I’m an educator and a scholar by profession. So if you ask me, in the abstract, what students should do, I’m always going to go all out — do all the reading you can, pick the most challenging paper topic, take the courses that engage you the most intellectually, etc., etc. That’s because that’s my expertise and my life. If students come to me with problems that keep them from doing that, I’m happy to help them talk through their priorities, but I’m no more help than any other trusted person. I’m not a life coach, I’m an educator — I want to tell them how to get the best education.
The same thing happens with health professionals, I think. I have been having episodic symptoms that prompted my doctor to recommend I abstain from coffee and alcohol for a week and get back to him. When I told him the symptoms hadn’t come back under this new regime, his initial recommendation was for me to continue it for the rest of my life. And that’s fine. He’s a doctor and he’s going to give the maximal medical recommendation. It’s up to me to balance that with other quality of life concerns. (And to his credit, when I pushed back on his recommendation, he was happy to help me think of ways to experiment and strike a balance that works for me.)
This is all the more true when it comes to public health officials. If you ask them how you prevent the spread of covid, they will lead with the maximal plan, just like if you ask if vaccinated people pose a danger of spreading covid, they will say yes because there is still some miniscule danger. Just as it’s up to my students to figure out how to square their education with other concerns and up to me to figure out how to square my symptoms with quality-of-life concerns, so too it’s up to a democratic society to figure out how to square the public health officials’ advice with other factors.

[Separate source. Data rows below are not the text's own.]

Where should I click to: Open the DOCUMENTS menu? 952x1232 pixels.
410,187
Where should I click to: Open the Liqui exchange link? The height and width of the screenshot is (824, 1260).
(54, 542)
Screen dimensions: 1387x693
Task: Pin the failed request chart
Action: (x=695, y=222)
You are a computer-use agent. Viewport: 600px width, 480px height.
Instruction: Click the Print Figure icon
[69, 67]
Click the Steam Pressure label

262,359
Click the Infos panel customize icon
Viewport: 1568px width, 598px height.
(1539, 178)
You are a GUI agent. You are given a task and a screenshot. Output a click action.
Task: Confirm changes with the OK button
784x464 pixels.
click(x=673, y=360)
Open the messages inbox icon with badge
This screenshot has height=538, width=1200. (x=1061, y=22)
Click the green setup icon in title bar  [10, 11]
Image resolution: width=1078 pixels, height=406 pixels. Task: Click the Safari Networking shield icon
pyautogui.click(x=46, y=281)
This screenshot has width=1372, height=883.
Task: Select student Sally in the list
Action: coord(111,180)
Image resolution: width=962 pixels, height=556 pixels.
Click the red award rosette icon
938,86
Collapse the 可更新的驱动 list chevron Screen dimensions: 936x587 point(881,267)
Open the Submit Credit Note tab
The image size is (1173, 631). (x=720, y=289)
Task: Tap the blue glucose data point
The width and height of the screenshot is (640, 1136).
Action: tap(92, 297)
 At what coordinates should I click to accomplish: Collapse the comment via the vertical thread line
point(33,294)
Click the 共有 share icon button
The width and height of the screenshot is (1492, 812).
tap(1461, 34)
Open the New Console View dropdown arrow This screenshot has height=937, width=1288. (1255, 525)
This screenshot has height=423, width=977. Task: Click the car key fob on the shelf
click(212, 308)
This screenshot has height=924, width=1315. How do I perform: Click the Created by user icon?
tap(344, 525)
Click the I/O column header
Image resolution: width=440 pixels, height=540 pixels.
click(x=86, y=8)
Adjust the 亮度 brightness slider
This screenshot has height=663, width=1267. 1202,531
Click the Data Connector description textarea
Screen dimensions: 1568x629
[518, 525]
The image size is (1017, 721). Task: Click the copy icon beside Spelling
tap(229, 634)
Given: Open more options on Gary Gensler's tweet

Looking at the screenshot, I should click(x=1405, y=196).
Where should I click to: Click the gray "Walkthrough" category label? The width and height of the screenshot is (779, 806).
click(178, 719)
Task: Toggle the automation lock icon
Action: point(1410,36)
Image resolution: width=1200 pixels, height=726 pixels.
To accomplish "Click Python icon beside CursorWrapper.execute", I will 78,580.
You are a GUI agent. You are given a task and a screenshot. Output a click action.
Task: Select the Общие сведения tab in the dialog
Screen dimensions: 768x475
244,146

Our elected representatives have mostly done a really shitty job of that — Republicans more than Democrats, of course, but across the board — and the answer to that is not to “trust the science” and just do whatever the expert commands you to do. The answer is a more robust democratic culture, including higher quality public officials with more creativity and integrity. And if the behavior of a big portion of our population makes you distrust democracy, keep in mind that they behaved that way in large part because they felt that the measures in question were an arbitrary imposition by some outside force, rather than the result of democratic deliberation in which they are invested — and on that point, and that point alone, they were correct. Public officials have tended to berate and bully and manipulate us rather than actually treating us like adults who live in a democratic society. That’s all they know how to do. That’s “best practices.”
We deserve better — all of us, including the asshole anti-maskers.